Un corso di letteratura italiana contemporanea interamente dedicato alla poesia di Giorgio Caproni.
Una docente che oltre ad essere docente è anche poetessa, scrittrice e giornalista: Biancamaria Frabotta.
Uno studente: io.
E poi? Cos’altro? Appunti. Una pioggia di appunti.
Sezione Tema con variazioni. Motivo dello spopolamento della Val Trebbia, tema dell’esodo. Paesi desertificati.
LASCIANDO LOCO
a André Frénaud
Sono partiti tutti.
Hanno spento la luce,
chiuso la porta, e tutti
(tutti) se ne sono andati
uno dopo l’altro.
Soli,
sono rimasti gli alberi
e il ponte, l’acqua
che canta ancora, e i tavoli
della locanda ancora
ingombri – il deserto,
la lampadina a carbone
lasciata accesa nel sole
sopra il deserto.
E io,
io allora, qui,
io cosa rimango a fare,
qui dove perfino Dio
se n’è andato di chiesa,
dove perfino il guardiano
del camposanto (uno
dei compagnoni più gai
e savi) ha abbandonato
il cancello, e ormai
– di tanti – non c’è più nessuno
col quale amorosamente
poter altercare?

----

CONSEGNA 1: Nel brano su Caproni, chi è la docente del corso?
CONSEGNA 2: Duplica dal brano su Caproni tutto ciò che va da "Un corso di" fino a "uno dopo l’altro.".
Per rispondere basatevi unicamente sul brano su Caproni.

----

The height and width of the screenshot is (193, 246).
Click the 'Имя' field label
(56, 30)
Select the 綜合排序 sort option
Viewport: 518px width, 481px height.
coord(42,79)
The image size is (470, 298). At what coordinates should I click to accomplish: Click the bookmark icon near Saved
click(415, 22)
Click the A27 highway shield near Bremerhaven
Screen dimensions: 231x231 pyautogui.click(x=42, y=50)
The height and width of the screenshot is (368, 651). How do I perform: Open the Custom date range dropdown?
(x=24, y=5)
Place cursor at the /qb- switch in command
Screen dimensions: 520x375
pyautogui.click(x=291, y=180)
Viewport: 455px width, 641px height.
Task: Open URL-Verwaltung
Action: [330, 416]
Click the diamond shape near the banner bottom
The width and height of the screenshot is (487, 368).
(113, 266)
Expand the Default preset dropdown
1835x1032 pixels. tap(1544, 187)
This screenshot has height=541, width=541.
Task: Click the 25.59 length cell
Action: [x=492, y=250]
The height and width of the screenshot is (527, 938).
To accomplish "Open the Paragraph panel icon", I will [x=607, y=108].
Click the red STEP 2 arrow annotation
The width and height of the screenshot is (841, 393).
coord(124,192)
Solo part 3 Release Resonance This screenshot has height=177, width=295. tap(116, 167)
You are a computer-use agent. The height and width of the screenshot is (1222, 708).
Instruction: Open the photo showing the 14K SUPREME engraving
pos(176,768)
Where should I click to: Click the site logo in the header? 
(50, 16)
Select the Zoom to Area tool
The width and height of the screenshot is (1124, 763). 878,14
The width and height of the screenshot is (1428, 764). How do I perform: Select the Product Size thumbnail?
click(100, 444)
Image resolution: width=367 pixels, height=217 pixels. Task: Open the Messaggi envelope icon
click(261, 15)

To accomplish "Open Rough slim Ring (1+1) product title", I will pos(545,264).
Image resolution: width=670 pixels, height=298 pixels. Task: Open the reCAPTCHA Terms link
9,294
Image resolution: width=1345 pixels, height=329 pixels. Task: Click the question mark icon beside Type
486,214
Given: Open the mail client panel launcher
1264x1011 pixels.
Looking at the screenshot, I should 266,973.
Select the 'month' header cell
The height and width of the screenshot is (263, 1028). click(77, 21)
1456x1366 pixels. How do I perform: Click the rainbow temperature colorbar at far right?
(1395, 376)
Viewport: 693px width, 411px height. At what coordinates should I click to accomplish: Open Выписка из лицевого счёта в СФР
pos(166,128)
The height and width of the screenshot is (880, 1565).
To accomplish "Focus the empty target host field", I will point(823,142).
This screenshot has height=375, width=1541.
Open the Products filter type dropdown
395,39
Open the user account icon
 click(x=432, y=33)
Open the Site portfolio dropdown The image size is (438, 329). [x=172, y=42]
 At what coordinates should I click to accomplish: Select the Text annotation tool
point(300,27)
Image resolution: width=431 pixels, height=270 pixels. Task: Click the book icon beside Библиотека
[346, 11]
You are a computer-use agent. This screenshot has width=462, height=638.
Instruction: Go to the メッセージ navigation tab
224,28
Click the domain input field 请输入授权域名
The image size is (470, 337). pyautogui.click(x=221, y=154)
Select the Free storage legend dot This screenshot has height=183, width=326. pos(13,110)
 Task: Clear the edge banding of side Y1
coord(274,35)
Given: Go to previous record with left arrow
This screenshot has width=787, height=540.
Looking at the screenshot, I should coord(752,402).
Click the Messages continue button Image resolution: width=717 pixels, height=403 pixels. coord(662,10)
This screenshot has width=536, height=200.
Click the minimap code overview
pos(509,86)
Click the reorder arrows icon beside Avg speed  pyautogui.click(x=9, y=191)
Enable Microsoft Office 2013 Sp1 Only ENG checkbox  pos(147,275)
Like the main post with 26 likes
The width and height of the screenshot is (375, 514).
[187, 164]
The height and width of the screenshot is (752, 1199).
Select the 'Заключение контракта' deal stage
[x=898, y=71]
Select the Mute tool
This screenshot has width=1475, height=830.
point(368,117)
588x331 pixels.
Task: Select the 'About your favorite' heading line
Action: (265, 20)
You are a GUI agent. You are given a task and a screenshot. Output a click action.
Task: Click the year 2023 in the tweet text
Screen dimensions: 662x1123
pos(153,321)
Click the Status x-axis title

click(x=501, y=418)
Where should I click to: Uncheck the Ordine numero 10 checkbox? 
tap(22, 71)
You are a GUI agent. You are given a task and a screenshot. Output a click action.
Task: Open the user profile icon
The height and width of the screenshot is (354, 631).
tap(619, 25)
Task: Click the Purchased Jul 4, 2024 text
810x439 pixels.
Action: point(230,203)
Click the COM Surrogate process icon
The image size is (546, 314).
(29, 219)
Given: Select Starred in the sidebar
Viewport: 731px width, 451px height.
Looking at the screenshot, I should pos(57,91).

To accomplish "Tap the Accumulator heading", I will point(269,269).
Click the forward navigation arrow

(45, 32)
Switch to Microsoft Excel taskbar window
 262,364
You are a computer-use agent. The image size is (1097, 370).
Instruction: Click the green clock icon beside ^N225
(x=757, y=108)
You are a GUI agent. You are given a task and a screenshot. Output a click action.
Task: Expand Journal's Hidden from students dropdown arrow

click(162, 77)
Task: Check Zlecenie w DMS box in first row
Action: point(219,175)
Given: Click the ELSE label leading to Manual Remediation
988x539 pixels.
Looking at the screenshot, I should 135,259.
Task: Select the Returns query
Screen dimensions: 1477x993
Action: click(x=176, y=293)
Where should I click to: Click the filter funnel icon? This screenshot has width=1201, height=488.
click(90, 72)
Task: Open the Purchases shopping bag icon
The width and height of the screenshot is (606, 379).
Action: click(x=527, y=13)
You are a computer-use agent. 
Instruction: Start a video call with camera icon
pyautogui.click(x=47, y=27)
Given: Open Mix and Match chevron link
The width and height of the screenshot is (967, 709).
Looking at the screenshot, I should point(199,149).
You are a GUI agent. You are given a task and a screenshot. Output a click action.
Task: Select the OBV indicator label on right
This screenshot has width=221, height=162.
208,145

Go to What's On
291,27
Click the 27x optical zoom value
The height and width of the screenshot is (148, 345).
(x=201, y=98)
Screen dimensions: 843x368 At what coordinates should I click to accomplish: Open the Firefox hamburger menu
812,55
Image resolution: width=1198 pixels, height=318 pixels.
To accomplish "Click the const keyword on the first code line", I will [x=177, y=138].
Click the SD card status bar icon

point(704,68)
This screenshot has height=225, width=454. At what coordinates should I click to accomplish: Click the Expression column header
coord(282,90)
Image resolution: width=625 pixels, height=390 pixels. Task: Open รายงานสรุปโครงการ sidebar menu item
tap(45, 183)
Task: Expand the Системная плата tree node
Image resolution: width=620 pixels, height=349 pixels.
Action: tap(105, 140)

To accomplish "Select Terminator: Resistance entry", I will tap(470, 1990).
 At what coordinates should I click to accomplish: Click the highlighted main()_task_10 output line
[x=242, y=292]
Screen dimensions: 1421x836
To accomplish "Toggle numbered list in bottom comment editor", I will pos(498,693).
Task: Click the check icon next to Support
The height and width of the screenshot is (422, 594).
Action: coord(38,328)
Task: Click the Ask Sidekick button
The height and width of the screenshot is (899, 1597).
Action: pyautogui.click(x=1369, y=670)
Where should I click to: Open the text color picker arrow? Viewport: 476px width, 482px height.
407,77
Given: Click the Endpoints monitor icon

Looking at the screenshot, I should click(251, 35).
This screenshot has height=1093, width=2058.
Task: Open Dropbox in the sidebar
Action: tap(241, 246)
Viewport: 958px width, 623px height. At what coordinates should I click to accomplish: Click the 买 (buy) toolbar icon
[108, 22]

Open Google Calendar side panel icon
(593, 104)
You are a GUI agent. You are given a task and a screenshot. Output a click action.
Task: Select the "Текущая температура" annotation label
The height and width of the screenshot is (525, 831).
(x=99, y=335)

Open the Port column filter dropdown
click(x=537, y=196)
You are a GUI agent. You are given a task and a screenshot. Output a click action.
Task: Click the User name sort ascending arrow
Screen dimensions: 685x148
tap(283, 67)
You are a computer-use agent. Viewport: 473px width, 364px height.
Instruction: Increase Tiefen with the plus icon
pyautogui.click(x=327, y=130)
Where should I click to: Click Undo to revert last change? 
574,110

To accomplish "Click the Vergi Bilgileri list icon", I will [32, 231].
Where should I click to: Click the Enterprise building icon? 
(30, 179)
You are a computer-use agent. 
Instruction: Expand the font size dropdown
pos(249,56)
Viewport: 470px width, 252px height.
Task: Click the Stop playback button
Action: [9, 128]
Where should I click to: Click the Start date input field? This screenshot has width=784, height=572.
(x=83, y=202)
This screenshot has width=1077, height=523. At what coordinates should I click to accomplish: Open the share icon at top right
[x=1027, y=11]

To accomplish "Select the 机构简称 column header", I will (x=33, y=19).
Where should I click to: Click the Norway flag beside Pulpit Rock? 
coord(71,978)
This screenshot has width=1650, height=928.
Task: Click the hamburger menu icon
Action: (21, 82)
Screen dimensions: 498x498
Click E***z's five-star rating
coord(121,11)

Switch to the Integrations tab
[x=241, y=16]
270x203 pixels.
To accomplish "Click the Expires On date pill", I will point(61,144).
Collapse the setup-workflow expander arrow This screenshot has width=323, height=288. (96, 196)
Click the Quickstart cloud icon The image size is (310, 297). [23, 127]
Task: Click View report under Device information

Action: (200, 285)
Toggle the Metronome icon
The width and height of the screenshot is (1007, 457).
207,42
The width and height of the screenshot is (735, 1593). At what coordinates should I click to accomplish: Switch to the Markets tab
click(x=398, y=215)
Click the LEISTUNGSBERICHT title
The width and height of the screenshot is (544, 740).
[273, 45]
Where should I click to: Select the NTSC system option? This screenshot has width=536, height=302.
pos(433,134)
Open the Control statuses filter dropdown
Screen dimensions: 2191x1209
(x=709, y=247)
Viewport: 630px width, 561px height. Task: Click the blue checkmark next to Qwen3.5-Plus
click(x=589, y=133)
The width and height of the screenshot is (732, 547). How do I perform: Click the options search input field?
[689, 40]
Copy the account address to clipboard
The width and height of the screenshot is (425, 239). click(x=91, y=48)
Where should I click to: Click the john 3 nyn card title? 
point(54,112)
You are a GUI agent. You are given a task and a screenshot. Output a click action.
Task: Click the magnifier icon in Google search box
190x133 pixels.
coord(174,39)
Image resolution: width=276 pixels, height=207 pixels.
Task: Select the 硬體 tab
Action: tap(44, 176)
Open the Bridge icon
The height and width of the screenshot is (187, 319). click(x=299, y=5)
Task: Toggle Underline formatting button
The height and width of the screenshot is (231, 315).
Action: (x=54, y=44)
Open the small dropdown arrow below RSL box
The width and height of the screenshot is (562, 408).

----

SOLUZIONE 1: Biancamaria Frabotta.

SOLUZIONE 2:
Un corso di letteratura italiana contemporanea interamente dedicato alla poesia di Giorgio Caproni.
Una docente che oltre ad essere docente è anche poetessa, scrittrice e giornalista: Biancamaria Frabotta.
Uno studente: io.
E poi? Cos’altro? Appunti. Una pioggia di appunti.
Sezione Tema con variazioni. Motivo dello spopolamento della Val Trebbia, tema dell’esodo. Paesi desertificati.
LASCIANDO LOCO
a André Frénaud
Sono partiti tutti.
Hanno spento la luce,
chiuso la porta, e tutti
(tutti) se ne sono andati
uno dopo l’altro.